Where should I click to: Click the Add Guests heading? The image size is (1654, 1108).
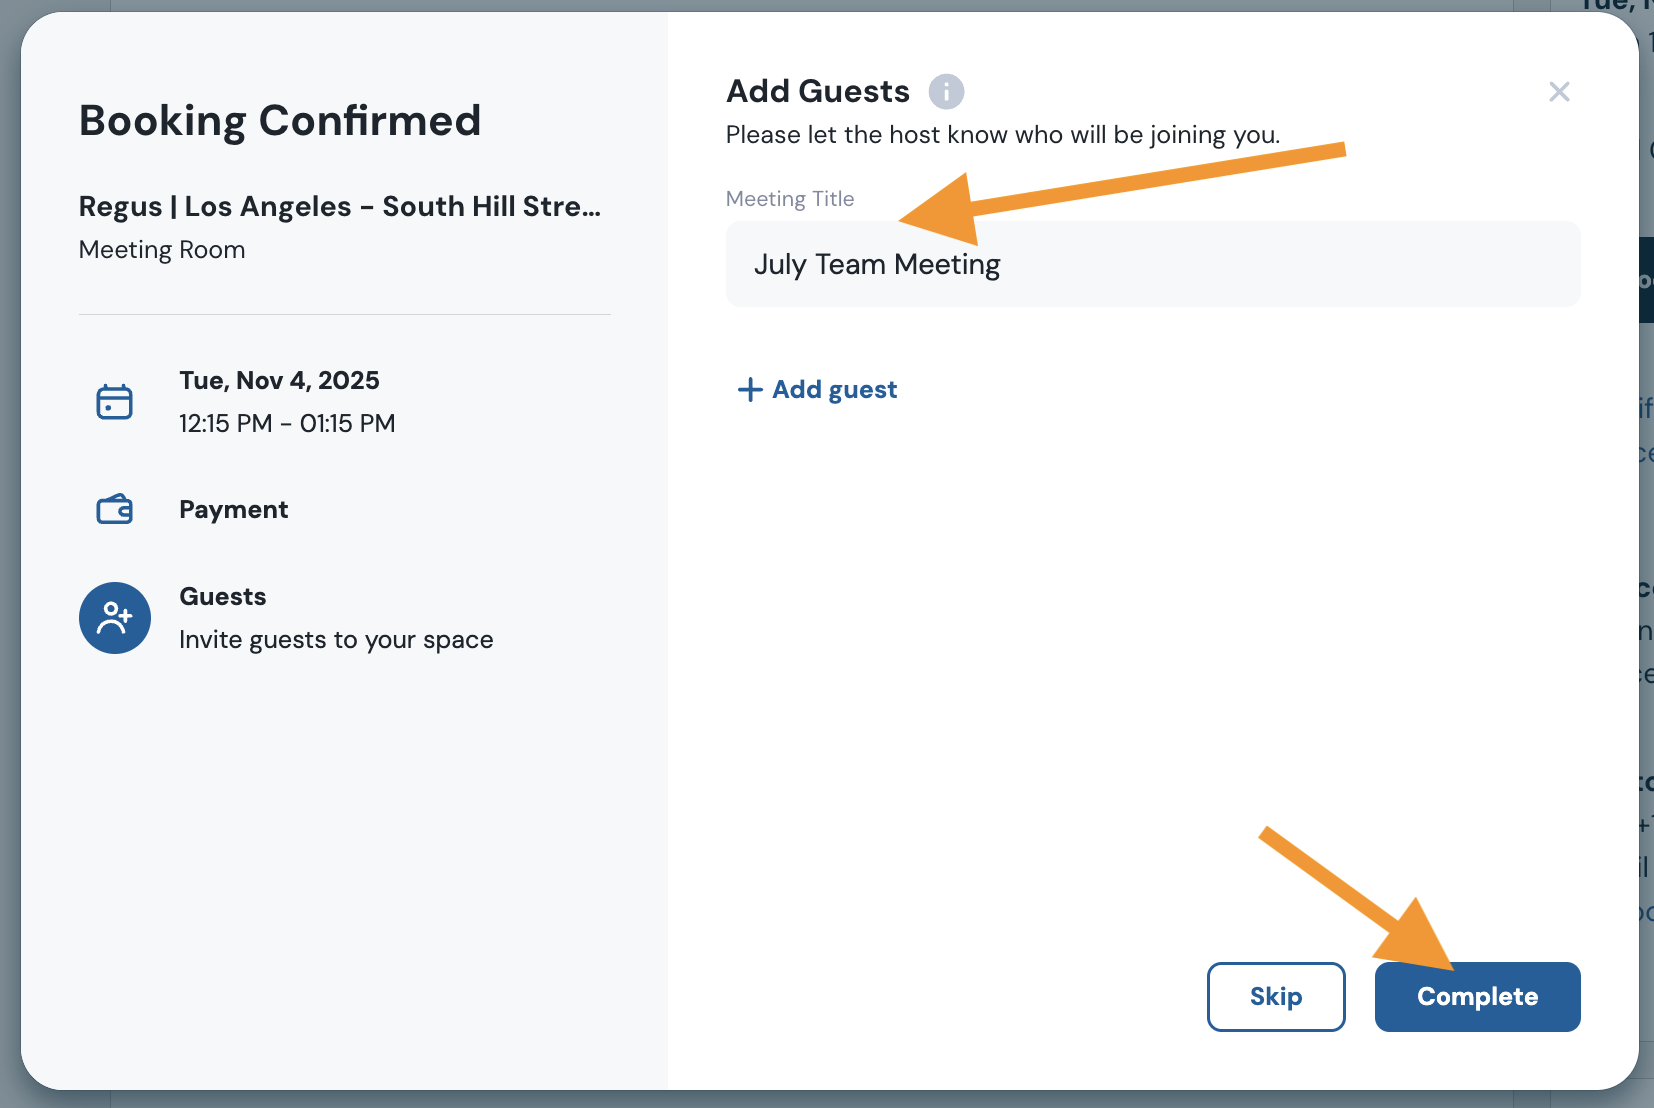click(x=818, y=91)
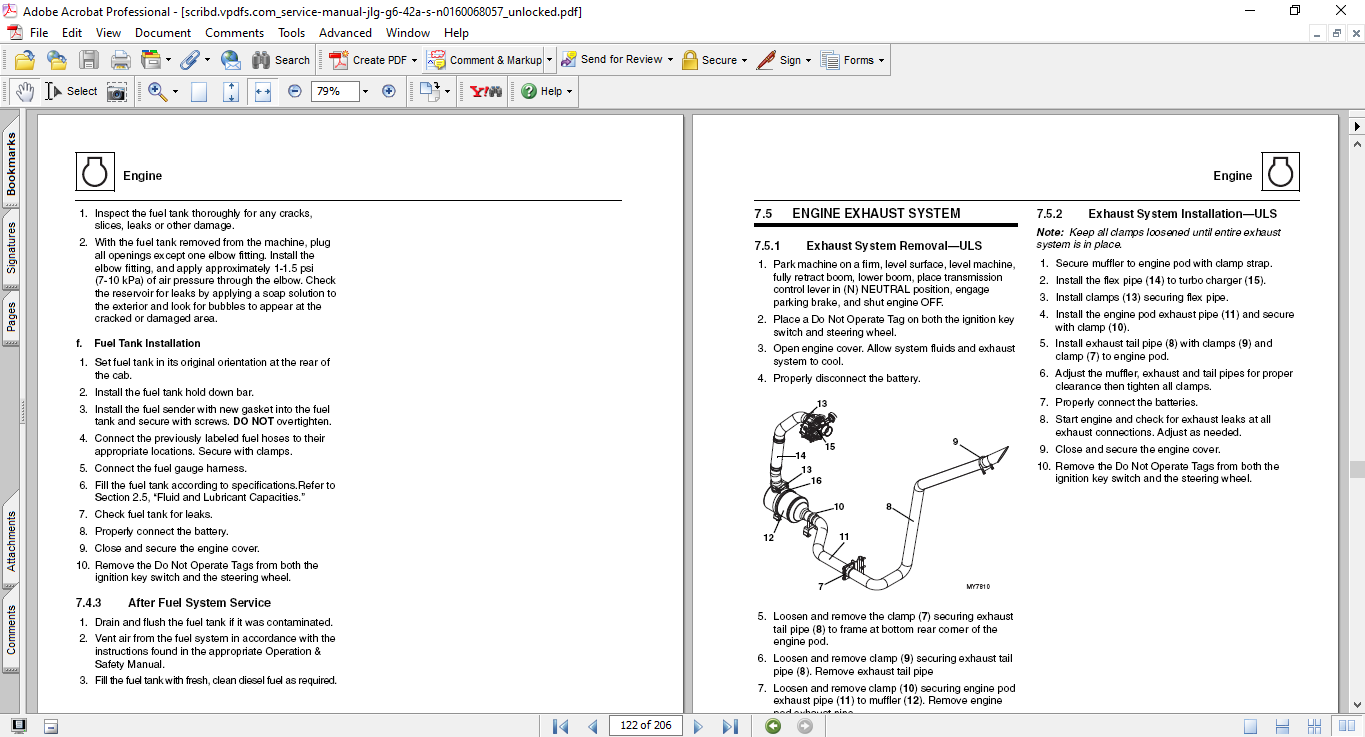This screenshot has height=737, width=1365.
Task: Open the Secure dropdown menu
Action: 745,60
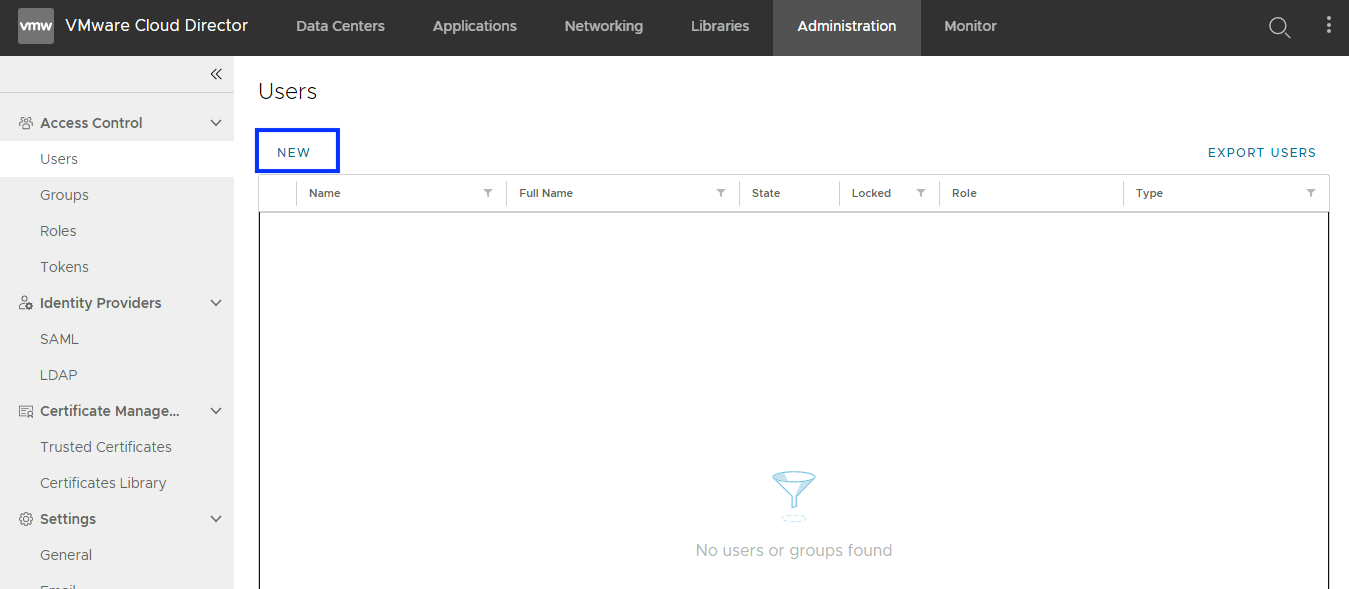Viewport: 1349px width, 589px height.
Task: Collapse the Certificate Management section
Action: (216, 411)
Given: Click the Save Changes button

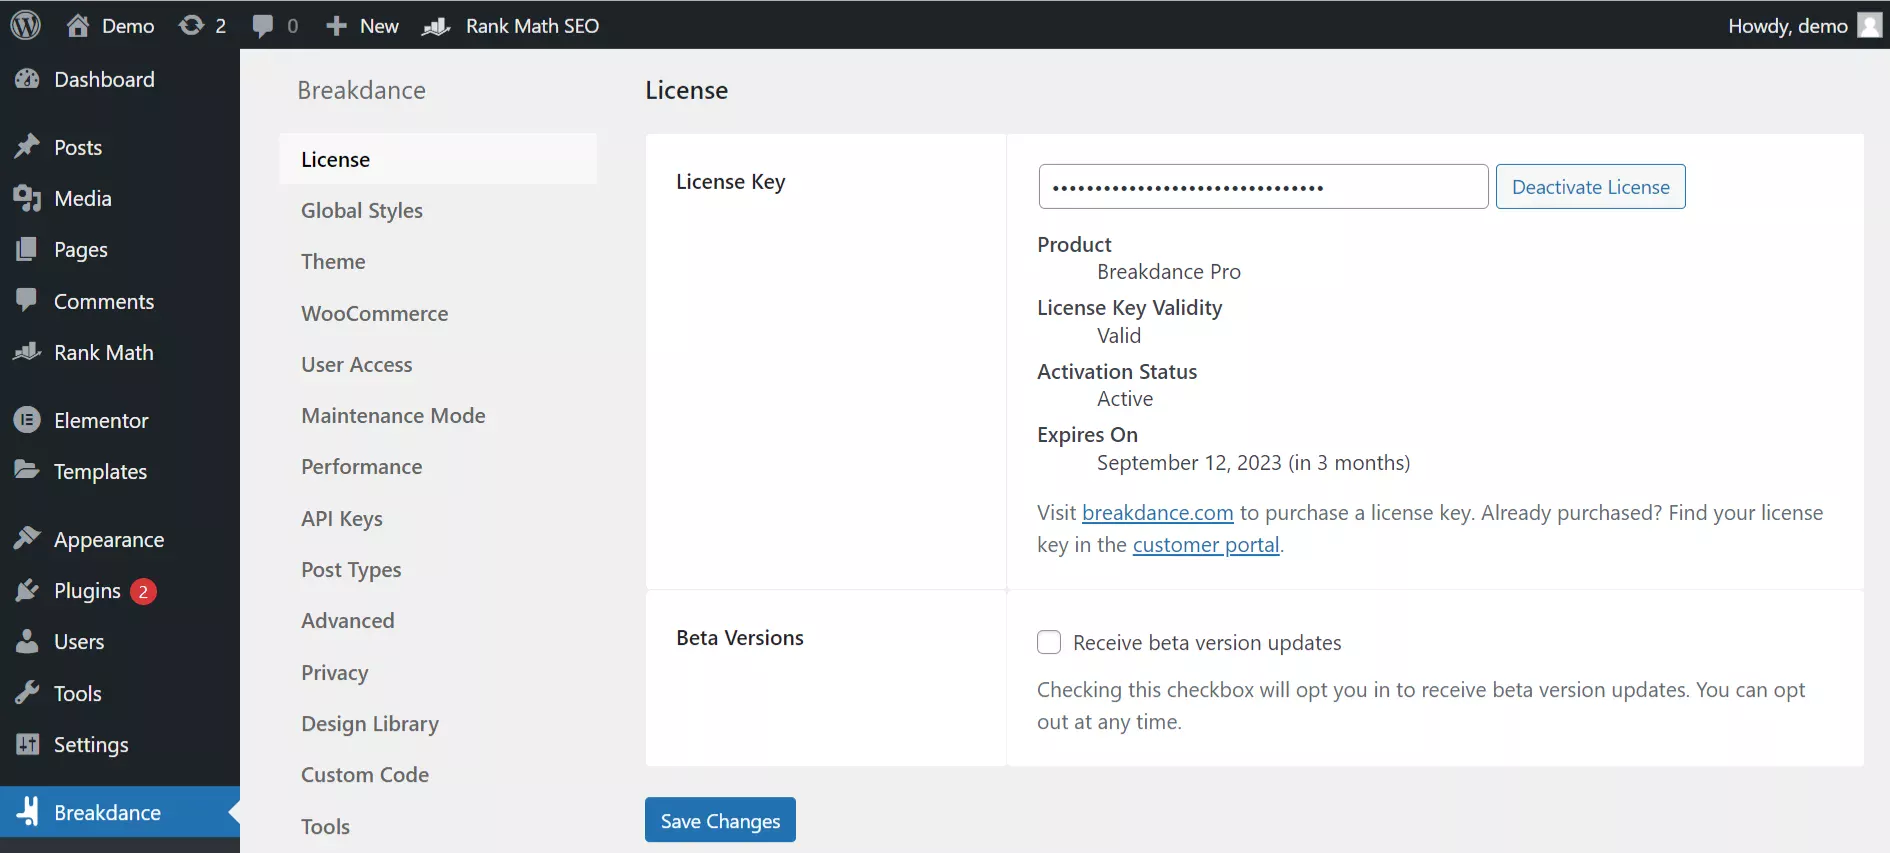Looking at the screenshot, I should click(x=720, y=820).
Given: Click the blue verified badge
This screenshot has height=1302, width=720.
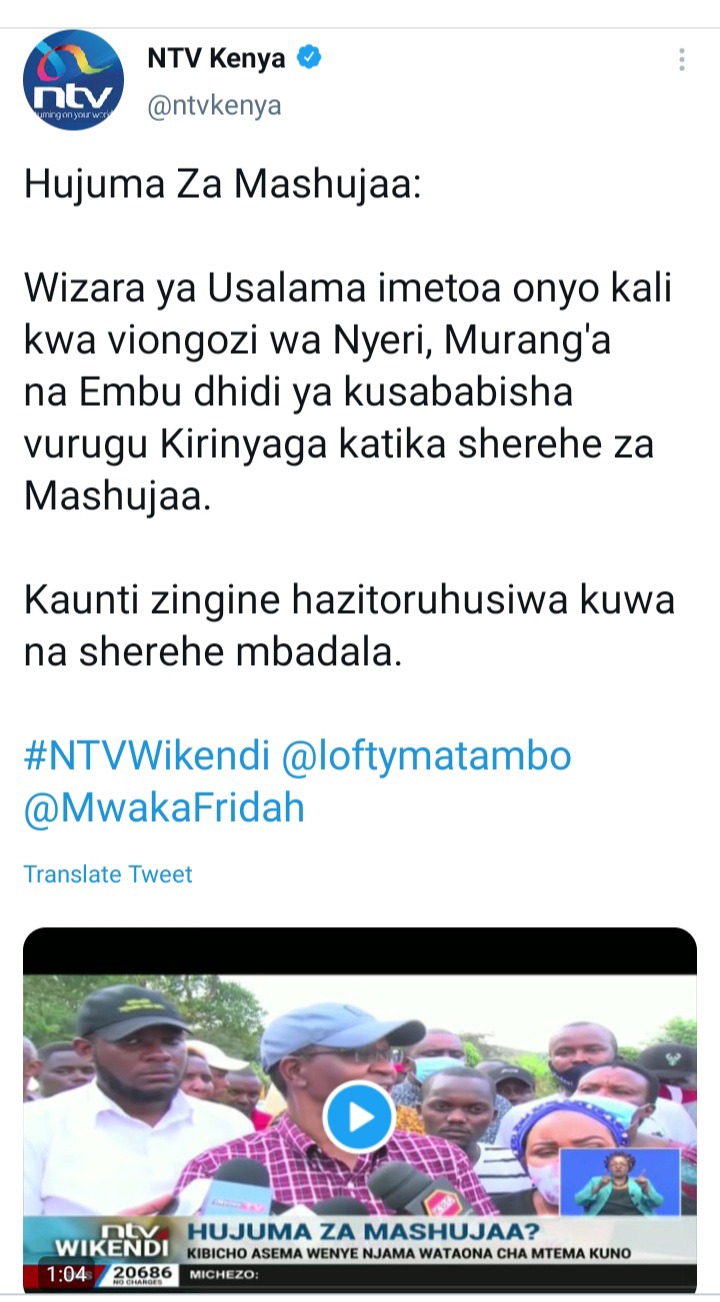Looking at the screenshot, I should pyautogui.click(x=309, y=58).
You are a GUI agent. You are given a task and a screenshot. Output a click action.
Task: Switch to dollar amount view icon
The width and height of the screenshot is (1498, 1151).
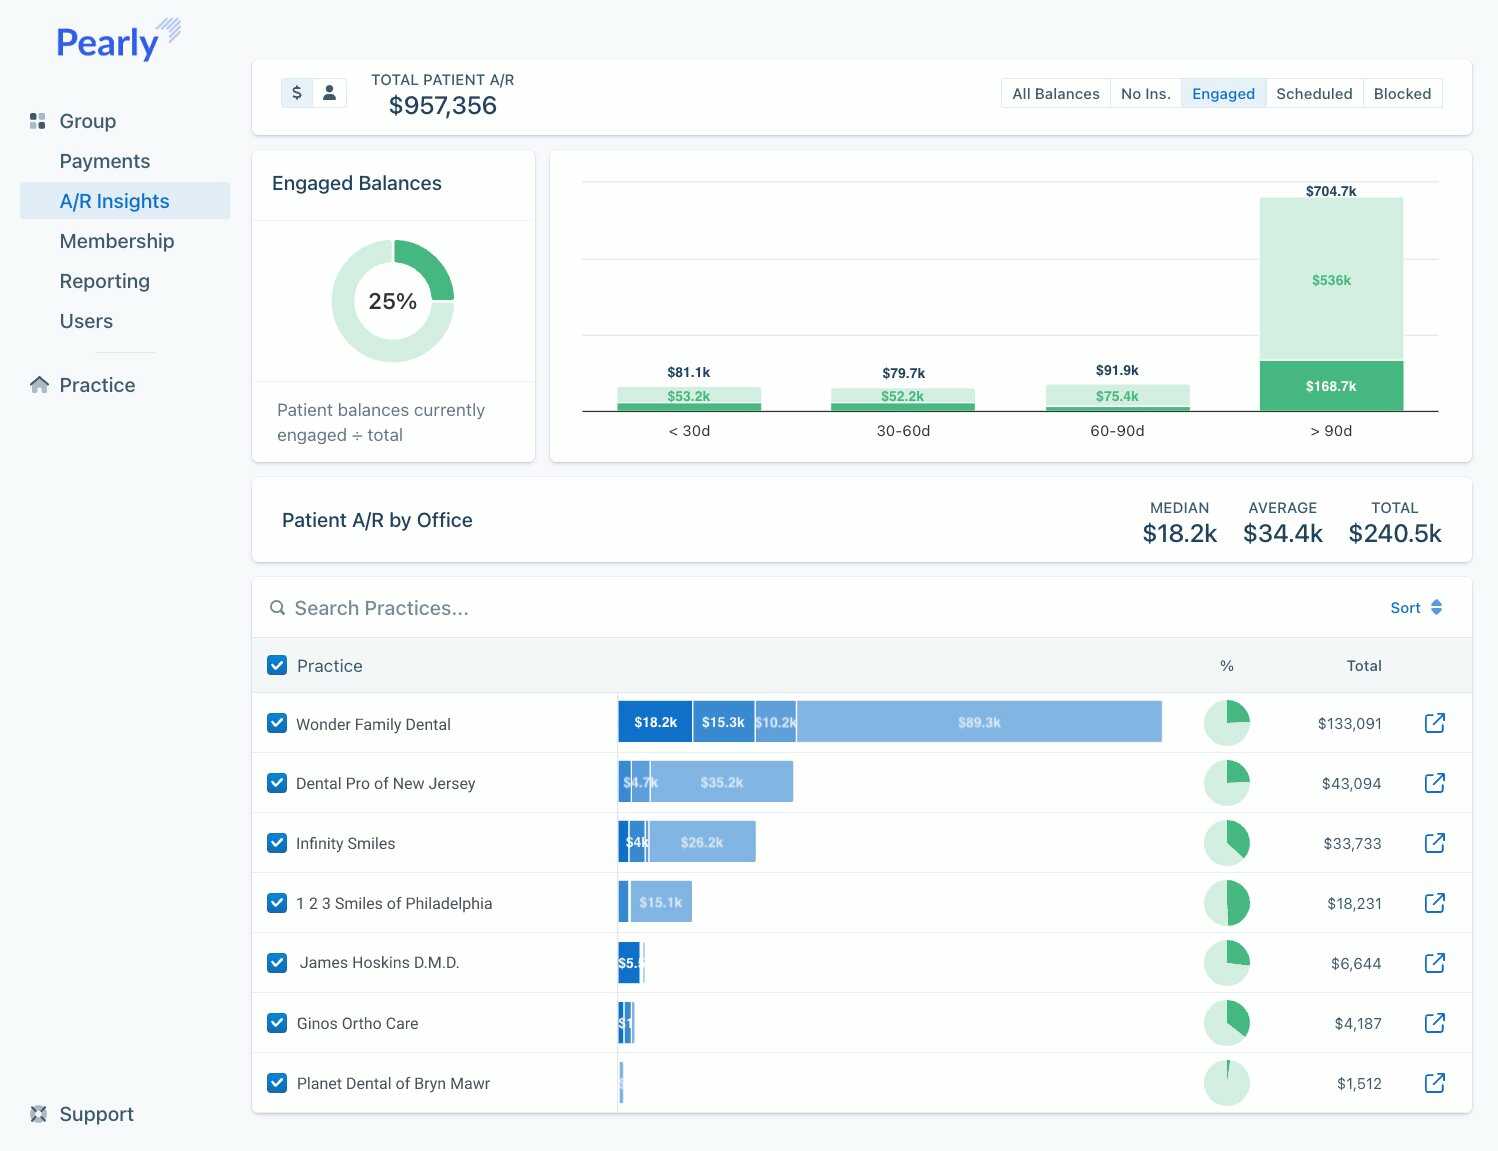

### Exercise
Reproduce verbatim every line starting at the line that holds "Task: Switch to dollar amount view icon" and ending with the final line of the data; omit the pictures.

### Expected output
Task: Switch to dollar amount view icon
The width and height of the screenshot is (1498, 1151).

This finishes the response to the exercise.